With NFL players prohibited from working out at team facilities due to the coronavirus, Piñeiro has been kicking on an artificial turf field at Moore Park in Miami two or three times a week. The swirling, unpredictable wind he encounters there reminds him of what he contends with at Soldier Field.
"There's actually a park I go to that's super open," Piñeiro said Tuesday during a Zoom video call with reporters. "It's probably the most-windiest park."
Piñeiro kicks at Moore Park with his regular holder, Bears punter Pat O'Donnell, who lives about an hour away from Piñeiro in south Florida.
"We've been able to work together this whole offseason, which has been pretty good, so the chemistry stays strong," Piñeiro said.
At every workout, Piñeiro and O'Donnell try to replicate what they would be doing during a typical Bears practice in Lake Forest.
"Me and Pat don't just go in and say, 'OK, we're just going to kick some balls,'" Piñeiro said. "We kind of have a set game plan: 'Today, we're going to do this. We're going to have a last-second field goal at the end of practice.' Or, 'We're going to manipulate the wind or hit the ball this way for it to go this way.'
"We work on a lot of little details and stuff like that. We don't just go in and just kick the ball. We have a set game plan for that whole practice. We're going to kick more kicks on the left hash or we're going to kick more kicks on the right hash, just different scenarios. We try to put ourselves in the most in-game, real situations as we possibly can."
In addition to kicking, Piñeiro has also been working out Monday through Friday at Bommarito Performance Systems, a popular training facility for NFL players.
Entering the offseason, the Bears asked Piñeiro to add weight to his 179-pound frame and get stronger in the weight room. He has done both, bulking up to 187 pounds by gaining eight pounds of muscle.
"The biggest thing was, 'Gain a little bit of weight and try to get a little bit better in the weight room,'" Piñeiro said. "So that was the one thing I really focused on this offseason—just [adding] weight and getting stronger in the weight room."
In his first season with the Bears last year, Piñeiro made 82.1 percent of his field-goal attempts (23 of 28). The team was impressed with how he rebounded from a mini midseason slump to hit his final 11 field-goal tries over the last six games.
Piñeiro was acquired last May in a trade with the Raiders in exchange for a conditional seventh-round draft pick. He won a competition for the job with Elliott Fry in training camp and the first couple weeks of the preseason after the Bears had evaluated several other kickers in their rookie minicamp.
A year later, Piñeiro will be challenged by Ramiz Ahmed, who signed with the Bears April 17. Ahmed last kicked competitively at the University of Nevada in 2018, when he made 15-of-20 field-goal attempts (75.0 percent). After not playing football while attending UNLV and Arizona State, he made the Wolf Pack team as a kickoff specialist in 2017 following a tryout.

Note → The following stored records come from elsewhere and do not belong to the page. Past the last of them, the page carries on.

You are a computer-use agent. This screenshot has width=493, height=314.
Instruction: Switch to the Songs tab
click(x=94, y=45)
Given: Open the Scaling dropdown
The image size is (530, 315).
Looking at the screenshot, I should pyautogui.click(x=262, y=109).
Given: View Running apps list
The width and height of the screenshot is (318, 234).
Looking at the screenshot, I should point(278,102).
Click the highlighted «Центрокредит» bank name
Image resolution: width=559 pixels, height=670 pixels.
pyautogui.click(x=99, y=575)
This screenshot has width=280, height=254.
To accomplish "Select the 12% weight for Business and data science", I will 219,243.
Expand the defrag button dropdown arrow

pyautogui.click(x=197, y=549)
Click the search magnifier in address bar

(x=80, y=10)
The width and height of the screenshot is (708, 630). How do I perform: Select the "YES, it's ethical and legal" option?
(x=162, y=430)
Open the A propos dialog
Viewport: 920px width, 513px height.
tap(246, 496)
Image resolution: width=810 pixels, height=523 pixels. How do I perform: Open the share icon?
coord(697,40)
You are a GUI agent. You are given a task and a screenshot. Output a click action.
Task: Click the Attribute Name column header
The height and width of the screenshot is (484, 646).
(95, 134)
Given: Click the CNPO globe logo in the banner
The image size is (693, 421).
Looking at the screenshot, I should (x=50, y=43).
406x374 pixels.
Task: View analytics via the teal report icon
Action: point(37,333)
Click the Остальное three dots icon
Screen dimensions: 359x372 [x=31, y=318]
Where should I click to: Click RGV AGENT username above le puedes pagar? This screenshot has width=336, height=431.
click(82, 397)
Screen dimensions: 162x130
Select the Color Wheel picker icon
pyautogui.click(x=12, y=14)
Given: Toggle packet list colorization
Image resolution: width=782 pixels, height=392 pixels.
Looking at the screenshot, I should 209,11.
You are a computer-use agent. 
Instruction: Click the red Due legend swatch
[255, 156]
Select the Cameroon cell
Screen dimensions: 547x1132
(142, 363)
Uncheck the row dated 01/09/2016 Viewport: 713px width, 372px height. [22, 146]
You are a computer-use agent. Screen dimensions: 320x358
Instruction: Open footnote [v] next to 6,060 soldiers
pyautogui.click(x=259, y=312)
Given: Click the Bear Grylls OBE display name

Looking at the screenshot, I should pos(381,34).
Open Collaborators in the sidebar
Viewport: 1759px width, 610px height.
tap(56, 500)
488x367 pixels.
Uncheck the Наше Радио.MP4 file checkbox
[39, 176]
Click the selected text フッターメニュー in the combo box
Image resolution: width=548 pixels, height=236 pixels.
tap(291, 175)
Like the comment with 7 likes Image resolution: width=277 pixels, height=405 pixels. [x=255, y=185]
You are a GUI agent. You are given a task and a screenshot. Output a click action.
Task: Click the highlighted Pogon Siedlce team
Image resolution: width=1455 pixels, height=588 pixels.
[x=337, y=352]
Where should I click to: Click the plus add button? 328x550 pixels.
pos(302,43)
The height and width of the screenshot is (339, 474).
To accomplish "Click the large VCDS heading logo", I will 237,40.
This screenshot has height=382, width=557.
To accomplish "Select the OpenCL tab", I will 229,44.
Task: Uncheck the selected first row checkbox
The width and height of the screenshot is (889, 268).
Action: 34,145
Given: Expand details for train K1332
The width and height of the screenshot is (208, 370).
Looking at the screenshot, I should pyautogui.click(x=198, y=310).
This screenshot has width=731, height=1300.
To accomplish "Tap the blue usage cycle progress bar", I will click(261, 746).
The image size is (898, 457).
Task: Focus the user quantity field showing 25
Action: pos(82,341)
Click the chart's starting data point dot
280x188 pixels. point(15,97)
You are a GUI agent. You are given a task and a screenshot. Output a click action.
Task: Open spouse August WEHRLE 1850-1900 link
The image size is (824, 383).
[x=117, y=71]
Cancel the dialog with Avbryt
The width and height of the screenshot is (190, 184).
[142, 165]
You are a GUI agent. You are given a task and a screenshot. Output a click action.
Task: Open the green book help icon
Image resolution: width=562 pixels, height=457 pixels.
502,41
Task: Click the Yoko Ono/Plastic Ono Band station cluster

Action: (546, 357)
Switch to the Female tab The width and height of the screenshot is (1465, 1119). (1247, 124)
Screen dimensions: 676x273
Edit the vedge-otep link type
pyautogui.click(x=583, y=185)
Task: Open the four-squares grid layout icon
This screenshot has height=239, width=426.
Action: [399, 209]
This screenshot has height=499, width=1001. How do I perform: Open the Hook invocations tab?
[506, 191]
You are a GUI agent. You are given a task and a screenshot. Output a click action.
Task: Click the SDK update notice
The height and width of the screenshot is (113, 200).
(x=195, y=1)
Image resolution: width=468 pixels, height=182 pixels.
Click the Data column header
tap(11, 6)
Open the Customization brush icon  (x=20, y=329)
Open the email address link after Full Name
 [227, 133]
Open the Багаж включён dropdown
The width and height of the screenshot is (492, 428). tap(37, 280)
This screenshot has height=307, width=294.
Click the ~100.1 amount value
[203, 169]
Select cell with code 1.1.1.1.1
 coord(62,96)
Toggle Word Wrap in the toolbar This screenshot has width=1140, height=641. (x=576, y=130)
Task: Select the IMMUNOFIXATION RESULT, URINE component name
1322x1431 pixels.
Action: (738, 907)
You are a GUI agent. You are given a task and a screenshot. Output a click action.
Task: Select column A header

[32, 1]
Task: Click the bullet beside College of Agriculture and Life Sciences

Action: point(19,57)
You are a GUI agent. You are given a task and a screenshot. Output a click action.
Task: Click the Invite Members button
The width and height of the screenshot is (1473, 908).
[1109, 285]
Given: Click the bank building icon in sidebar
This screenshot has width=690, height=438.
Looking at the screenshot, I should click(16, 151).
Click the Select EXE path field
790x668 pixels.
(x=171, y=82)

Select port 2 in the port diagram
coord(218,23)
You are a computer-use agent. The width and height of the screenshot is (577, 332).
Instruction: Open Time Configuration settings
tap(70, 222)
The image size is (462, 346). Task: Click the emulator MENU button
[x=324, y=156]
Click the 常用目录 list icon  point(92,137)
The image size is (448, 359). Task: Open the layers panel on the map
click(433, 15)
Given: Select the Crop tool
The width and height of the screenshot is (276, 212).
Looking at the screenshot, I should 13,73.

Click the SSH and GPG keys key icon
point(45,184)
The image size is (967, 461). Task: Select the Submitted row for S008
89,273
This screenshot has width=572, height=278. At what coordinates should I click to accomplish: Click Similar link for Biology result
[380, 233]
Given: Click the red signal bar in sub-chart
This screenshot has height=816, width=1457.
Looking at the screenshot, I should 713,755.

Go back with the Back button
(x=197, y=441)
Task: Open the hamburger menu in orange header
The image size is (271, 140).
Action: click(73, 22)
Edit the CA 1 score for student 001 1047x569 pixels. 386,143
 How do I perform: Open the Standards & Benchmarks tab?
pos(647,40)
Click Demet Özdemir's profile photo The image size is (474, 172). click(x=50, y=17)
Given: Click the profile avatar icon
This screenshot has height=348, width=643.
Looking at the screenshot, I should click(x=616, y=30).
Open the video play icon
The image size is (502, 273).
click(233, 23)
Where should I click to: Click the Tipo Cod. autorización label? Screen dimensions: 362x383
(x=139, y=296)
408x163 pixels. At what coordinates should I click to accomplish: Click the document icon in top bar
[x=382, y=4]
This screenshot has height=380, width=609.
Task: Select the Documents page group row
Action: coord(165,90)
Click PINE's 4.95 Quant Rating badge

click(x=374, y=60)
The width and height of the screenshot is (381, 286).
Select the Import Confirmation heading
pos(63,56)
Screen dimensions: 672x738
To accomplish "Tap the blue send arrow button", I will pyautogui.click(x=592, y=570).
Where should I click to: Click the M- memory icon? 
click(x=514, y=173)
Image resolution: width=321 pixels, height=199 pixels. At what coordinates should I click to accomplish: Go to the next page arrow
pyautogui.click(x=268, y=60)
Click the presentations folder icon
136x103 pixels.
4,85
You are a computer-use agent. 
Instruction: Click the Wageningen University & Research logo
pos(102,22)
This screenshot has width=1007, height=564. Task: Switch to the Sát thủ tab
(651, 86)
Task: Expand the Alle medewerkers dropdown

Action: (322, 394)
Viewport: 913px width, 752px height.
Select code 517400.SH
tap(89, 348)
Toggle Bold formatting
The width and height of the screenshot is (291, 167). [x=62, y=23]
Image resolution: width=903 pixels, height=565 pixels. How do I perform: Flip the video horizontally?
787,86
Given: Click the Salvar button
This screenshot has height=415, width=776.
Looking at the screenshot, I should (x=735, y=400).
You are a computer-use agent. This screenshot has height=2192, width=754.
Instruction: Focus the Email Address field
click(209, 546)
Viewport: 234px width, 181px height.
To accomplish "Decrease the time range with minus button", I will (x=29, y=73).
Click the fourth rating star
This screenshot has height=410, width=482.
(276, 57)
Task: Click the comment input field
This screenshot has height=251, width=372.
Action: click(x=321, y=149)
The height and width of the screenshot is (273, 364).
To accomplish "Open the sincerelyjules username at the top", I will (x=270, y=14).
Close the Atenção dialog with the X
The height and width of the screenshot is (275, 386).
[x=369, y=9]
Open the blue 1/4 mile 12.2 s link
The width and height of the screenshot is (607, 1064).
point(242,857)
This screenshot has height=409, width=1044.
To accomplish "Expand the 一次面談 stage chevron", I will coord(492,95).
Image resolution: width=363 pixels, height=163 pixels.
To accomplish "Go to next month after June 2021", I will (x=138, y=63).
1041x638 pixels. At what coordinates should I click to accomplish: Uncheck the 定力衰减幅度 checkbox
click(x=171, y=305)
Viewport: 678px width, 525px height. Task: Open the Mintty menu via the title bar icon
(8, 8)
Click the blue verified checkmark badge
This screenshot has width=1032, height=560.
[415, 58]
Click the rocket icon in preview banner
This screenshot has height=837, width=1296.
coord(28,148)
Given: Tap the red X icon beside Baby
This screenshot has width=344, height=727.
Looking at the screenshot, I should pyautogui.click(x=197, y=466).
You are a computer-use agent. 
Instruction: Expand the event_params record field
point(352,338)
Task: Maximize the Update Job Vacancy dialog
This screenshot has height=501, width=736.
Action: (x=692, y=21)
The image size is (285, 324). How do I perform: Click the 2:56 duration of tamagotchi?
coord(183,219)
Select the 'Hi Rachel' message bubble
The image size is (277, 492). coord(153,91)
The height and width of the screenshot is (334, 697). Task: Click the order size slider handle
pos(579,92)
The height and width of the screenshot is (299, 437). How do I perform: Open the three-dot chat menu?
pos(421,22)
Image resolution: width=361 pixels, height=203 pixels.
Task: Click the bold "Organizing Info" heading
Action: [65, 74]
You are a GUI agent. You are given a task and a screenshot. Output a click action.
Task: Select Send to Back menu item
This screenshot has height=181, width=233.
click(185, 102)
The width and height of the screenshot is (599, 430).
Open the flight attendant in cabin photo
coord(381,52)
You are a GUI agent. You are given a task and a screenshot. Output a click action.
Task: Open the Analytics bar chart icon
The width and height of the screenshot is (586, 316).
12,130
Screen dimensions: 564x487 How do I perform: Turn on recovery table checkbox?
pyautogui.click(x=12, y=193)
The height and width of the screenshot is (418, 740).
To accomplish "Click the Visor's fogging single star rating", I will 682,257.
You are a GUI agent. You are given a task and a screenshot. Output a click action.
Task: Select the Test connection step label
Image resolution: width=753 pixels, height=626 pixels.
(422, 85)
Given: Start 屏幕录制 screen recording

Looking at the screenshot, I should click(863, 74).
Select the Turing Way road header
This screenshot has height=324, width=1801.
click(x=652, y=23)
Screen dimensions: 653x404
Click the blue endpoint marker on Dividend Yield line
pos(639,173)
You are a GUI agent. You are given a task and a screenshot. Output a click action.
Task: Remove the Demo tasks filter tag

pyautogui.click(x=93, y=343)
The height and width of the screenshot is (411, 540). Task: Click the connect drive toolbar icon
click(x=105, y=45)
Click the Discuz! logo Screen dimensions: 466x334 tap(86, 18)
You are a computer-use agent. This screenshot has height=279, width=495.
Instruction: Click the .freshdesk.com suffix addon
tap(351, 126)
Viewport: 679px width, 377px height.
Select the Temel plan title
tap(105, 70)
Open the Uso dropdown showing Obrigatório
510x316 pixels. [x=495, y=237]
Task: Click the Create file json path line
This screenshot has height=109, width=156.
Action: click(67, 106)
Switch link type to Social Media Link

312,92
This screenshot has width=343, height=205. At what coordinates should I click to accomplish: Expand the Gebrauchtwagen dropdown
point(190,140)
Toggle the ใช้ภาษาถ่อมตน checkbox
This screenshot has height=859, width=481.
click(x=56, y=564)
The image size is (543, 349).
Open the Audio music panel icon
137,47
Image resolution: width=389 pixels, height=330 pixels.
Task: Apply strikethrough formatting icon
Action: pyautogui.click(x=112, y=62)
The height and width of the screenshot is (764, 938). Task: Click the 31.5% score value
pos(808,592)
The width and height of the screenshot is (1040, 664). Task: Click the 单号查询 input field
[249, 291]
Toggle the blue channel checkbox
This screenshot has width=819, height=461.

"For Eddy specifically, it's going to be good," said coach Matt Nagy. "We always want competition. Any time somebody feels like that they just have a spot locked in for certain reasons, then I don't know how great that is.
"Obviously, there are some outliers, guys just know it. But for a guy like Eddy, I love the way that he handled last year. It wasn't easy. And we tried that on purpose with the kicking challenges and competitions that we had. But he pulled through that. To us, that's the silver lining.
"At the same time, let's make sure that he understands and we understand that the more pressure situations, the more experiences that he gets, it'll help us and help him down the road."